It was a fine, sunny, mid-August day and Husband and I, still basking in the peace and quiet of having tamed the fearsome chihuahuadiles, were awaiting the arrival of Baby Niece and her parents for a long weekend.

Now this visit had been the cause of both excitement and trepidation. We are two Victorianists in one household, we both specialize in the fin-de-siecle and needless to say this has produced some zany-as-balls collecting habits.

So between the bugs and the masks and the books, Husband had been fragilely angsting for several days about the prospect of two-year-old Niece rampaging through the house, crayons in hand, like a tiny Godzilla without thought or care for provenance or the need to USE A BOOK CRADLE FOR THE LOVE OF GOD!!!

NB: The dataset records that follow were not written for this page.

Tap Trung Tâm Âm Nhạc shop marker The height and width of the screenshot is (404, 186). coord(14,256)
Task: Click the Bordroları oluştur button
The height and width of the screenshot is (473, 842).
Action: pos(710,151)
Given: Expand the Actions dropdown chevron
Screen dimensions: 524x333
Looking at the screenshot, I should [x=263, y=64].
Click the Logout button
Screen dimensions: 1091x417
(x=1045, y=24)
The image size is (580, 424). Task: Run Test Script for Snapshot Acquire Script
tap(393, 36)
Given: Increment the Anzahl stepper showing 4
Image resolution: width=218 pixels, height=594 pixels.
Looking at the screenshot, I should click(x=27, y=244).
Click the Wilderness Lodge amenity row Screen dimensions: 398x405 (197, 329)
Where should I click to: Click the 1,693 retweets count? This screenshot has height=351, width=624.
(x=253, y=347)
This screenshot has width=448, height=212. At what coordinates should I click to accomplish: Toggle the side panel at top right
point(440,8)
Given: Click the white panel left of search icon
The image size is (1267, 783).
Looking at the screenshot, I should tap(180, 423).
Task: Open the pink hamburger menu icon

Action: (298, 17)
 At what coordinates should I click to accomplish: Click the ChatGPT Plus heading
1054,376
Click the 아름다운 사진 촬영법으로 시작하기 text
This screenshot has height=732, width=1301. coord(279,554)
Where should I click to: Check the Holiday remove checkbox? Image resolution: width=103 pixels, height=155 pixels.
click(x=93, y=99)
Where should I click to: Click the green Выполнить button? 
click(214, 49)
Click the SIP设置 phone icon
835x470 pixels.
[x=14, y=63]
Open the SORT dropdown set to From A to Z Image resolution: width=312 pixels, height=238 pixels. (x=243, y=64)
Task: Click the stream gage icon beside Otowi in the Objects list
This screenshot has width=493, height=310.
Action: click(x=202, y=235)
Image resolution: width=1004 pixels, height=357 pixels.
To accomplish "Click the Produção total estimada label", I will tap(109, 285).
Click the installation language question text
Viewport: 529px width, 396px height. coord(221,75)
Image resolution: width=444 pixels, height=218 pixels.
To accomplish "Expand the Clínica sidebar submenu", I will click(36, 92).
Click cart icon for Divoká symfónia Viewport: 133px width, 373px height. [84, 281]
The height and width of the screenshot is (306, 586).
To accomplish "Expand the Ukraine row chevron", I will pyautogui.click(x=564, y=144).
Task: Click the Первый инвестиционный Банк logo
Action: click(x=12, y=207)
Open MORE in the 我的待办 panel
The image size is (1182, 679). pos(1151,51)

In the end, though, Baby Niece turned out to be an absolute delight. We went to the beach, we visited the woods in search of squirrels and Gruffalos, we indulged her love of dinosaurs (and abused our role as aunt and uncle who don’t need to deal with the fallout of baby fears) by sneakily showing her the edited highlights of Jurassic Park. No, my friends, Baby Niece was a dream. The real horror – the terror we could not have anticipated – was merely biding its time and waiting for its moment to strike.

Perhaps we should have seen it coming. We should have sensed that some dark power was growing in the east, and that slowly the chihuahuadiles were returning to their former strength:


It was a Sunday evening. We were pottering about the house when suddenly Husband stopped dead in his tracks and turned pale. (I’ve read about people turning pale after a shock in 19thC novels, but I’ve never actually seen it happen before).

‘Chihuahuadile!’ he hissed. ‘There’s a chihuahuadile in the house!’

And there it was:


That’s right folks, the chihuahuadiles, like a pair of twitchy, yappy, bug-eyed Steve McQueens had somehow tunnelled their way out of their own garden and into ours and, from there, proceeded to saunter blithely into our house in search of sweet, sweet revenge. We whistled. And they had come for us. And that was when we knew we were living in some kind of nightmarish horror-movie sequel.

Channelling my inner Sigourney Weaver, I grabbed Baby Niece (who, unfamiliar with nature of true evil, thought perhaps we had produced a pair of puppies for her to play with.)



While Husband gesticulated wildly in an attempt to send the chihuahuadiles back to the fiery chasm from whence they came:


Chaos ensued.


Eventually we discovered the breach in the perimeter fence and managed to chase the invaders back through it and seal it up with wheelie bins. We had won this round, but an even more worrying thought occurred: what if this wasn’t the first time they the tiny hellhounds had gotten in? It’s been a hot summer; we’ve had that door open a lot. What if they’ve been letting themselves in the whole time?

Cheerfully using the facilities:


Watching TV:


Making long distance phonecalls? Making a nest under the ventilation shaft where their queen will arrive to spawn and lay waste to our planet?!

And so we live our lives always ready to fend off this new terror. We don’t walk too close to the fence lest any of us should be picked off by them in a nightmarish Jaws-meets-The-Shining type scenario:


‘Heeere’s Chihuahuee!’


And every night before we go to bed, Husband and I do the obligatory sweep of all the spaces in the house that might offer cover to an invading chihuahuadile. In our heads we’re badass space marines on a bug-hunt:



In reality, not so much:

Thankfully the only one who seems completely unphased by this unfolding horror is Baby Niece. Suspect she is the chosen one, sent to save us all from the tiny twitchy hounds of hell.


Will keep you posted.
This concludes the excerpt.